# Beerland. T.V show.



## Stouter (3/10/17)

I just saw a short clip advertising this show, looks great.
On SBS viceland Tuesdays 9pm.
Finally something I'll enjoy watching.

https://www.viceland.com/en_us/show/beerland


----------



## Jimbrews (3/10/17)

Good pick-up. Looks interesting 
Thanks for the info


----------



## ein stein (3/10/17)

BUMP. was just about to post this. Starts at 9pm tonite on SBS Viceland.


----------



## akx (3/10/17)

My wife put this on. Beer on tv. Cool! Kinda weird, but I would watch another episode just to see people's setups.


----------



## Andyburgs (3/10/17)

Just watched it myself. Could have been a lot more talk about people's setups and brewing techniques I think.


----------



## Stouter (3/10/17)

Bit over two more hours until it goes on here in W.A.
I already know it's going to be a bit of a let down, but it's gotta be better than 800 Words or Midsomer Murders.


----------



## ein stein (3/10/17)

it focuses more on meeting different types of people that are homebrewers rather than discuss anything technical or equipment related. worth a watch if you have nothing else on.


----------



## 2cranky (3/10/17)

Sorta like this space but it moves and has sound!


----------



## Stouter (4/10/17)

Well, that was disappointing, but I'll prob watch next week.
They seemed blown away that those guys in the woods milled their own grain. Need to have some drama I guess!? 
Maybe next week there'll be someone that grows their own hops and on the side heads an activist group that champions the rights of brewers with prosthetic limbs which they interchange with a mash paddle.


----------



## Danscraftbeer (4/10/17)

Oh well. Seems I cant get SBS on free to air anymore either. Oh, just realized it must be the solar panels on the roof over the in roof antenna. Duh!
I never considered that.


----------



## koshari (4/10/17)

watched the first episode, there were only 2 candidates at the end, i wonder if the hillbillies were supposed to be one of the entrants, also saw em drinking a lot of canned beer at the party out in the sticks?


----------



## koshari (4/10/17)

Danscraftbeer said:


> Oh well. Seems I cant get SBS on free to air anymore either. Oh, just realized it must be the solar panels on the roof over the in roof antenna. Duh!
> I never considered that.


just stream it


----------



## Stouter (4/10/17)

koshari said:


> saw em drinking a lot of canned beer at the party out in the sticks?

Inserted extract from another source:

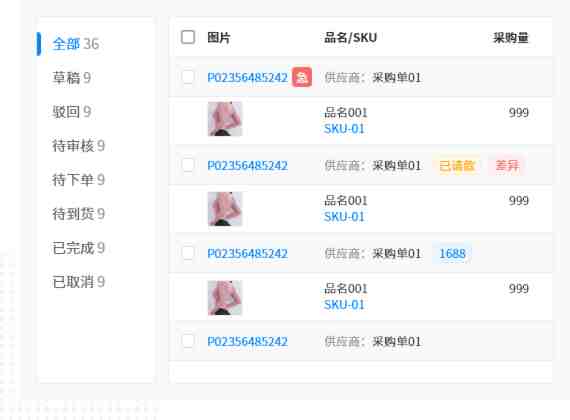Check the order row with 已请款 tag
The height and width of the screenshot is (420, 570).
188,165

Yes...and I didn't see a canning machine in their "amazing" set up.


----------



## FarsideOfCrazy (4/10/17)

How flat was that kolsch! The host's were very diplomatic in saying it was flat


----------



## Bribie G (4/10/17)

Danscraftbeer said:


> Oh well. Seems I cant get SBS on free to air anymore either. Oh, just realized it must be the solar panels on the roof over the in roof antenna. Duh!
> I never considered that.


Assuming you have decent Internet speed and gigs, $55 will set you up with a chromecast to watch what you want when you want. Use phone as your remote.


----------



## nosco (4/10/17)

FarsideOfCrazy said:


> How flat was that kolsch! The host's were very diplomatic in saying it was flat


 I have never thought of a kolsch as a difficult beer to brew.


----------



## Jase (4/10/17)

nosco said:


> I have never thought of a kolsch as a difficult beer to brew.


Ha ha ha.

I had similar thoughts, my wife ( a non-beer drinker) even commented on how flat the Kolsch was. I was starting to get worried that "Rebecca" may have won!!!! Will record next weeks episode as it was difficult watching 10 mins worth of ads in a 25 min episode.

Cheers,
Jase


----------



## damoninja (4/10/17)

First episode a total dumpster fire. Most of it belongs on tumblr or some millennial's youtube channel, the minute or so about beer was kinda ok.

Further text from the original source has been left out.